The present invention, the Physician Office Viewpoint Survey System and Method [POVS], relates generally to a system and method for collecting and presenting information, and more particularly to a system and method for collecting, processing, and presenting information on (1) a respondent's health status; (2) respondent's experience at a health provider's location; (3) personal information about respondent (e.g., age, gender, health information); (4) a health provider's fiscal performance and (5) quality parameters based on these, and other, collection data (including other surveys and processed information).
Conventional approaches for surveying consumers of products and services, such as health care services, generally use standard survey forms or questionnaires, whereby an agent calls or visits a survey participant and performs the survey. Alternatively, the participant may be mailed a survey form for completion.
However, these methods of performing surveys are inefficient and often inaccurate. Individual agents are typically used to perform the survey, and to tally and process the results into an assessment as to how well an organization is performing. Although computers are likely to be used to analyze the survey data, human agents are still typically used to enter the data into a computer or to perform the actual survey questioning. Unfortunately, human agents are expensive to hire, increasing survey costs, and humans often make mistakes, leading to survey inaccuracies.
In traditional surveys a series of questions asked one after another in a static, sequential order. The surveys are collected, perhaps, by the respondent filling out a paper form or with a skilled questioner asking the respondent questions, with the results compiled after the survey is completed, often after a delay of weeks or months, providing stale information. Such traditional surveys use standard sets of questions that cannot gather information with insight into the reasons for the responses. Desirable are automated survey programs that capture the logic a skilled questioner (for example, a process consultant or a physician) uses to glean knowledge about a process or a patient.
It would also be desirable to have better surveying techniques utilizing data from different sources (such as patient information about physician office process, employee satisfaction data, and practice fiscal performance data) which are combined as the data are collected, analyzed immediately, with that information being presented across the internet in real time once collected, and immediately available.

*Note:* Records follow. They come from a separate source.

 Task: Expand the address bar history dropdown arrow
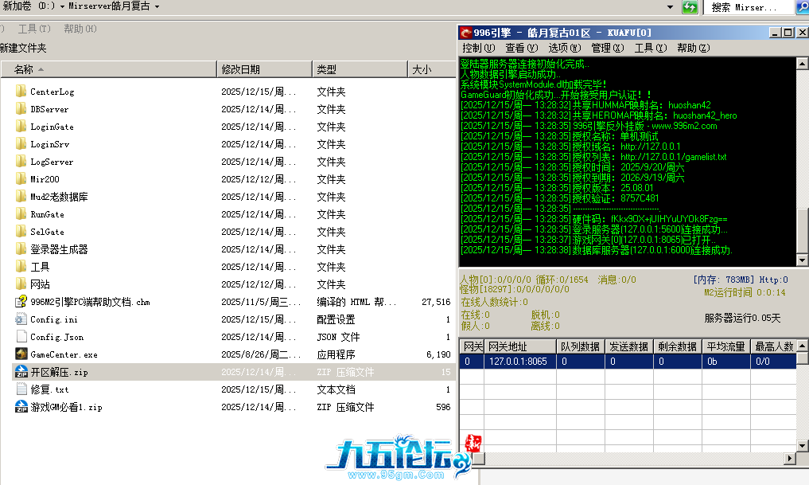click(x=671, y=7)
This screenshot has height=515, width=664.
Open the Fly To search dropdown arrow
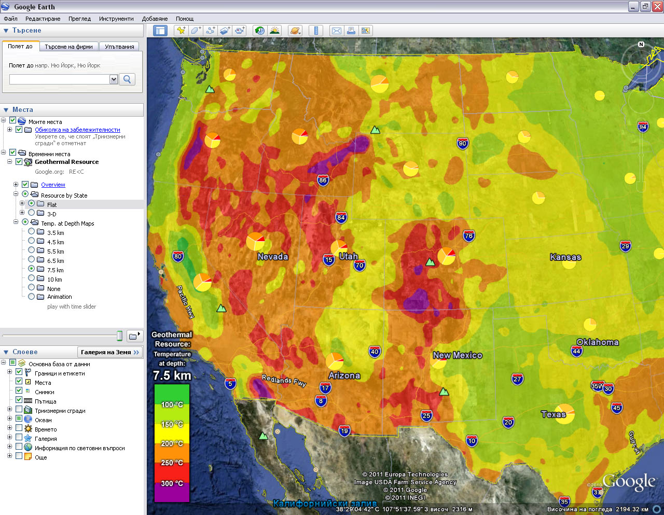click(x=114, y=79)
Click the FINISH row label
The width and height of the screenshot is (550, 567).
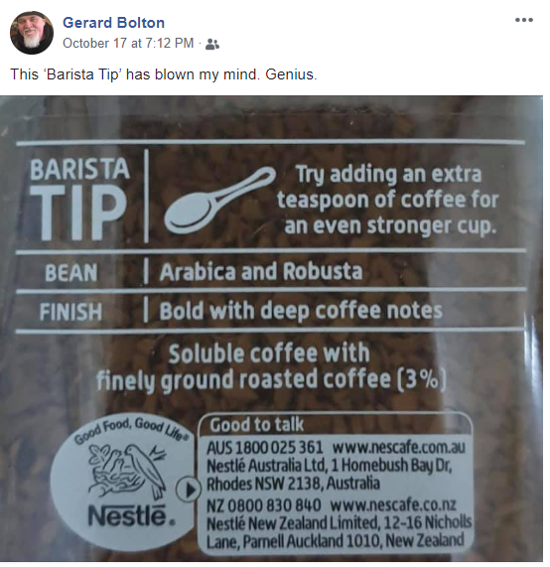tap(70, 312)
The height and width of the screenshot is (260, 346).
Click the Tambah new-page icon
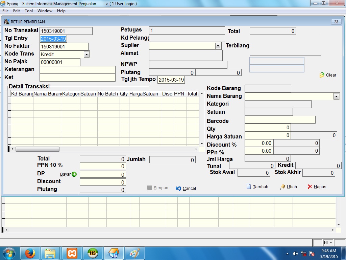point(249,187)
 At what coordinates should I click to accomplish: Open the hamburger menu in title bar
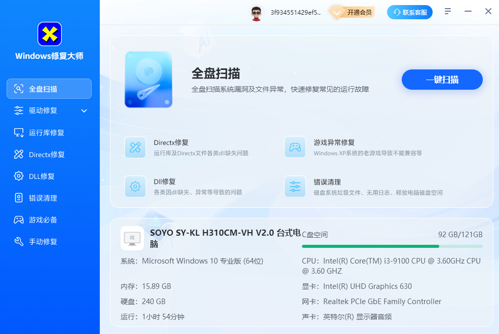coord(448,11)
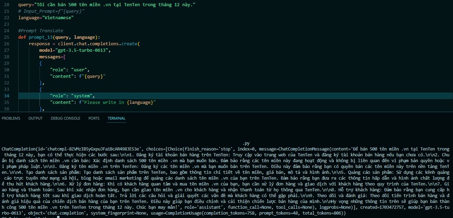This screenshot has width=453, height=218.
Task: Select the PORTS panel tab
Action: [94, 118]
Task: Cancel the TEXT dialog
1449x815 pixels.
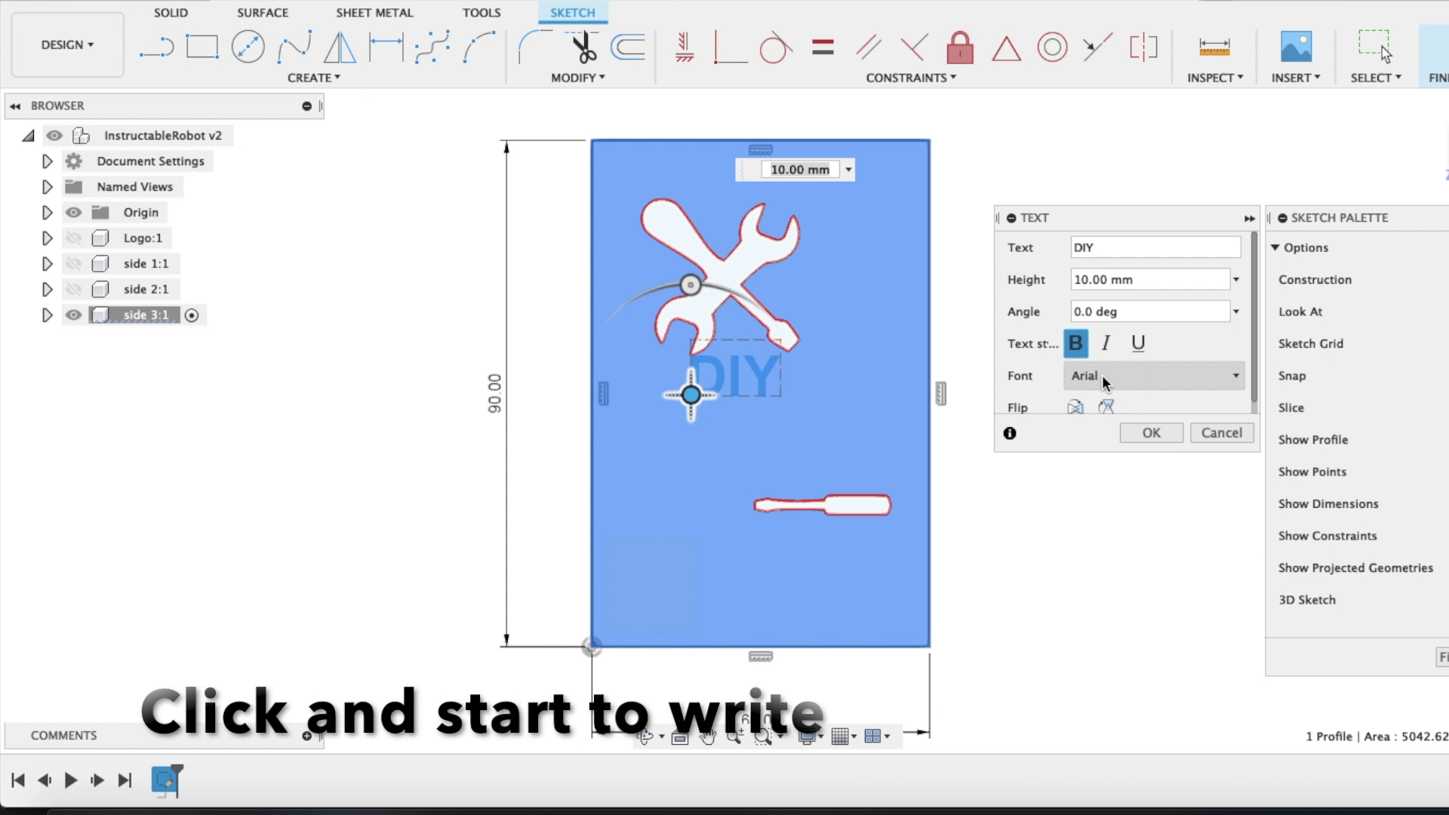Action: pyautogui.click(x=1221, y=432)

It would be further desirable if survey information were made ready for presentation using an information rich graphical display method. One such method, using a particular clinical improvement process, is the subject of a co-pending U.S. application Ser. No. 10/011,014 titled “Method And System For Presentation Of Survey And Report Data”, incorporated herein by reference, which uses a clinical improvement process utilizing a “compass” viewpoint presentation format (described therein, and hereinbelow). Using such a graphical display format, the information can be presented so that the end user gets a balanced scorecard presentation of the things that can affect the physician office environment.
Survey capabilities that would prove useful to service providers in general, and more specifically, medical care providers, are those that collect data from individuals about the service, e.g., the health care delivery experience, providing nearly instantaneous reports that include, for example, information: 1) from patients about their experience while visiting physician offices; 2) from patients about their ability to do activities of everyday life (“Functional Health Status”); 3) from patients about their age, gender, and condition specific health needs; and 4) from physician office employees about their experience of work, and from the office manager about the efficiency of the health care office.

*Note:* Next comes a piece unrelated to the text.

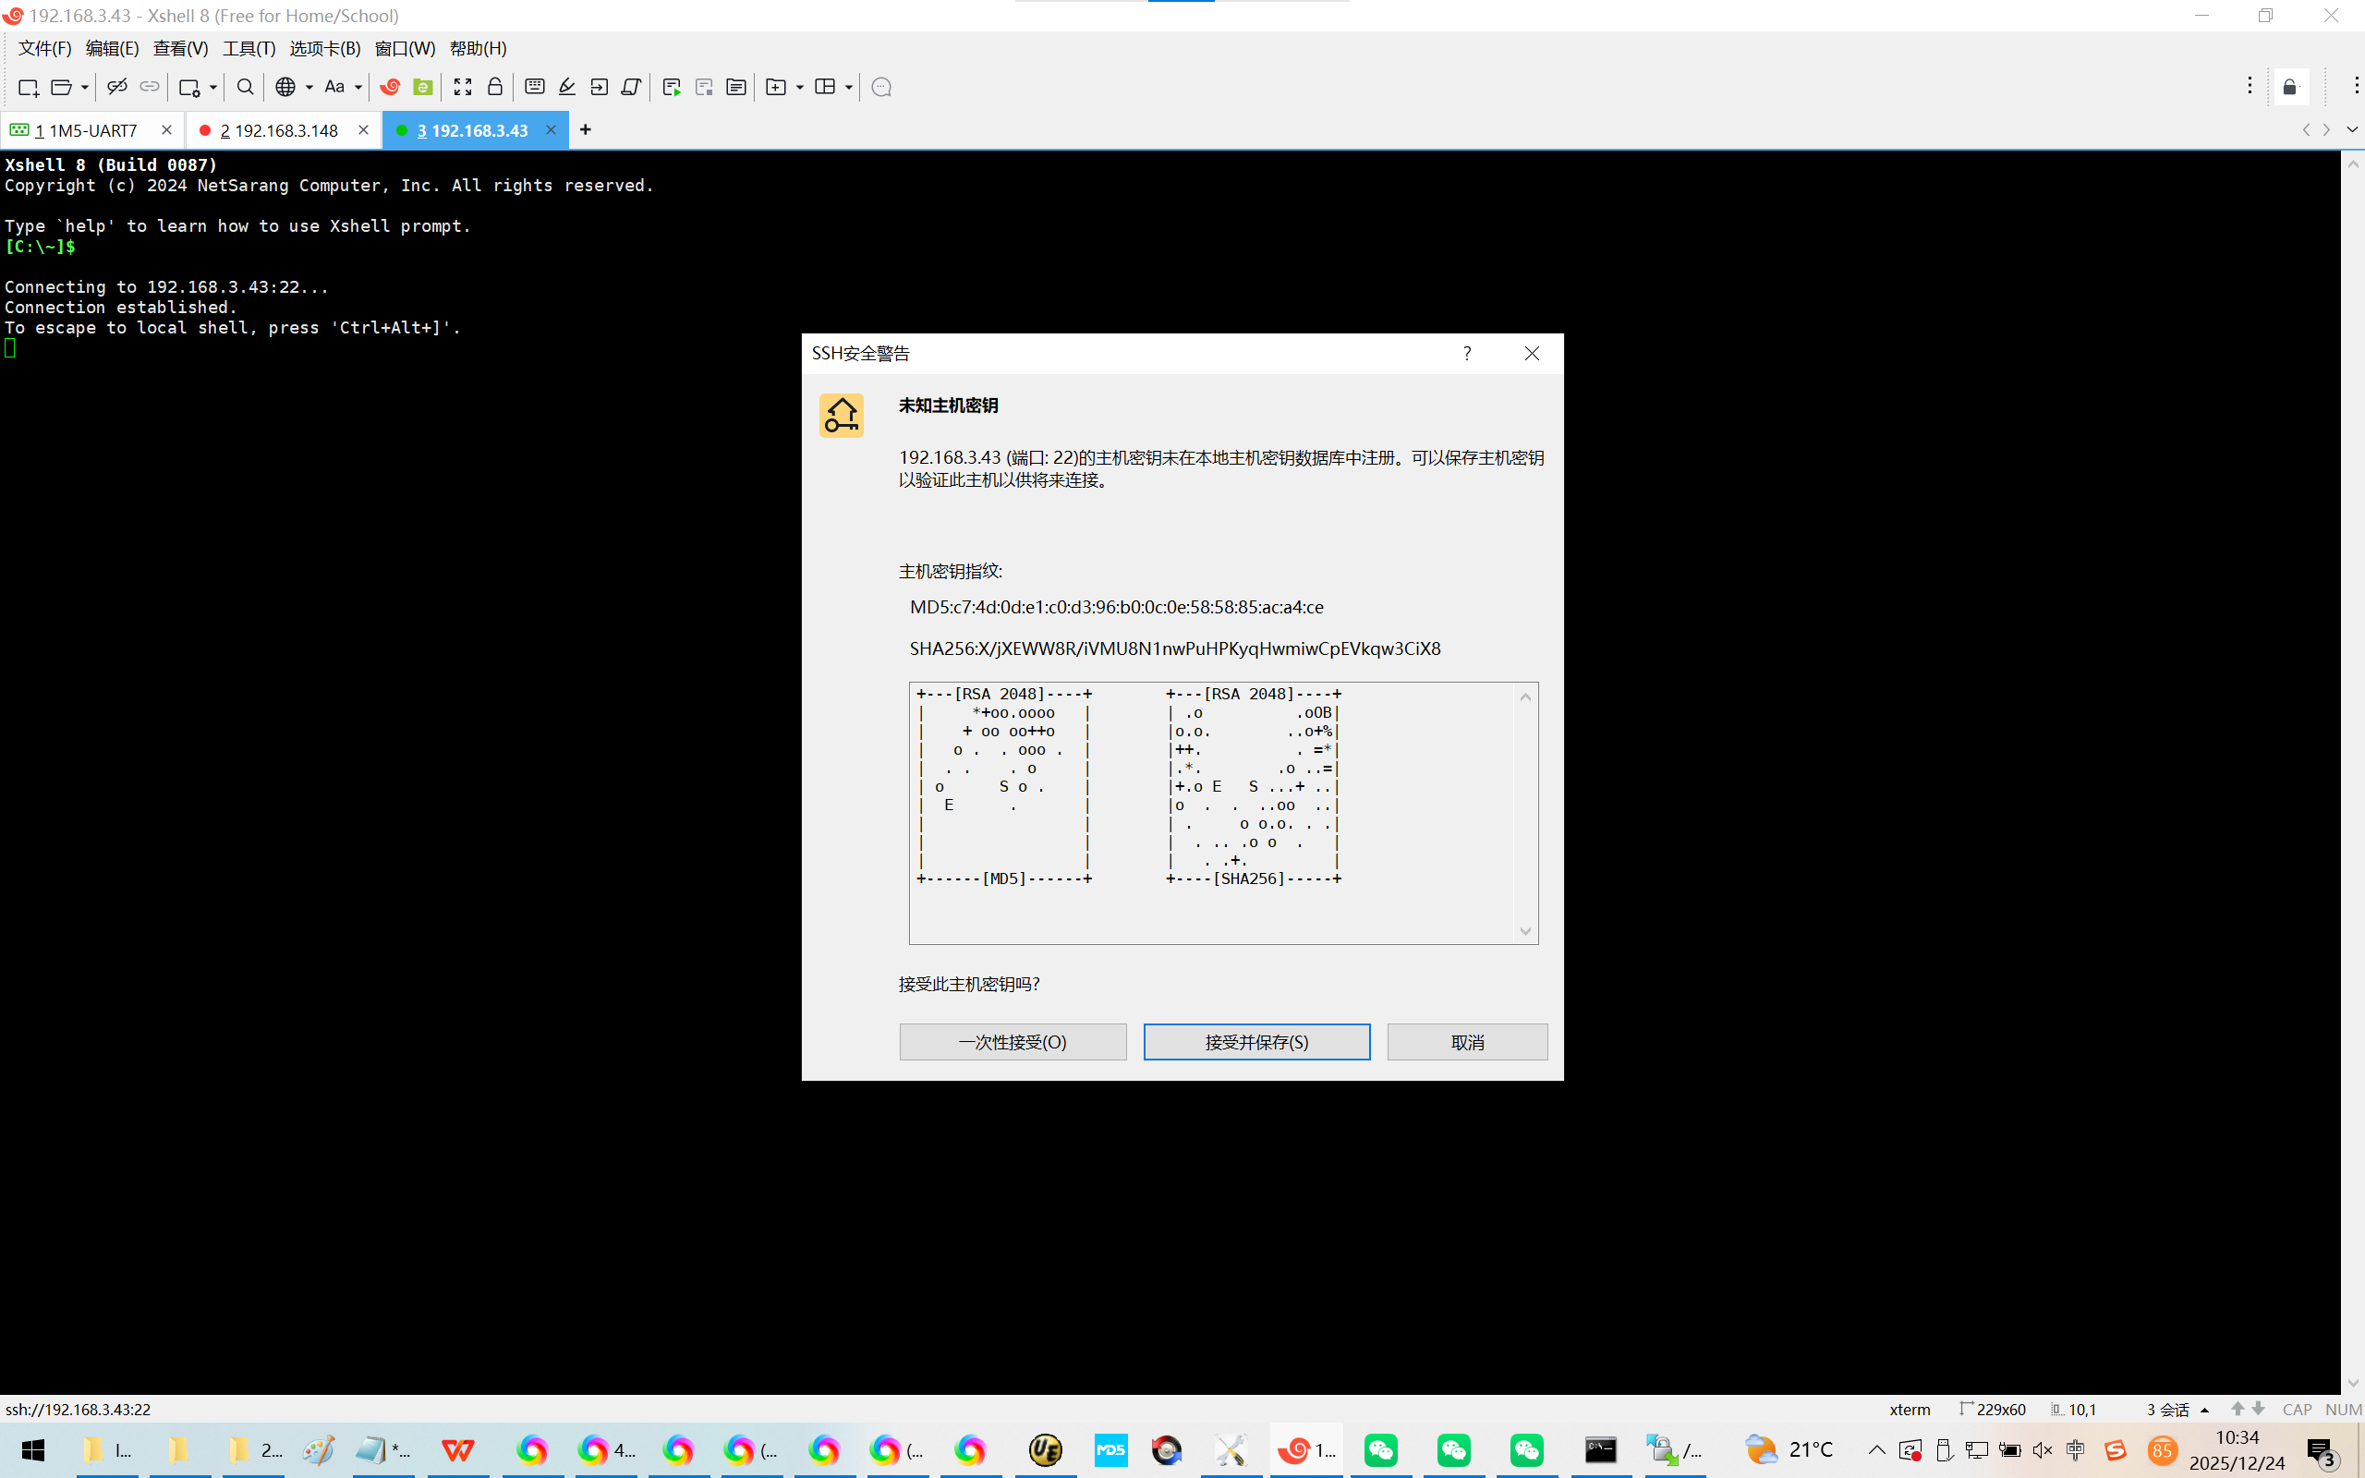
Task: Click the Disconnect (broken link) icon
Action: 117,87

The Integrated Communication System [ICS], described in application Ser. No. 09/871,279 and incorporated herein by reference, provides a tool that can be used to automate the survey process to reduce the number of human beings utilized in the survey process, to increase the accuracy, reduce the costs, improve the efficiencies, and overcome the shortcomings of current techniques identified above.
The ICS utilizes modern computer and networking technology, along with advances in automated voice recognition, database design, computer processing, and computer networking, all to provide means to improve the process of performing a survey. Accordingly, the ICS can provide a platform to overcome some of the shortcomings of traditional means of evaluating the quality of services of a health care provider (such as physician offices) that were identified above. The Integrated Communication System (ICS) can be used in a similar manner that a database programmer would use a commercially available software development environment to build a commercially available computer software program.
Using the ICS programming environment, survey programs can be developed to collect relevant data from respondents in real-time to exclude or include large amounts of query material specifically relevant to the particular individual being queried. Only questions relevant to the specific respondent are asked, and large bodies of information are avoided. Data from respondents is analyzed, compared to normative population data, and presented graphically to the respondent and other users of the program for action.
The POVS uses the ICS environment to capture the logic of a skilled questioner (a physician, a process consultant) by codifying subject mater knowledge and logic in a series of immediately executable commands that allow the computer to ask a series of logically connected and interdependent questions. The sequence and scope of the questions parallels that of a skilled observer of physician office function and/or of a physician asking questions about a person's health. The invention also processes the collected information to provide the health care provider with useful quality information using the compass viewpoint paradigm, providing the health care provider with tools and information to assess the quality of his organization's product(s) and/or service(s).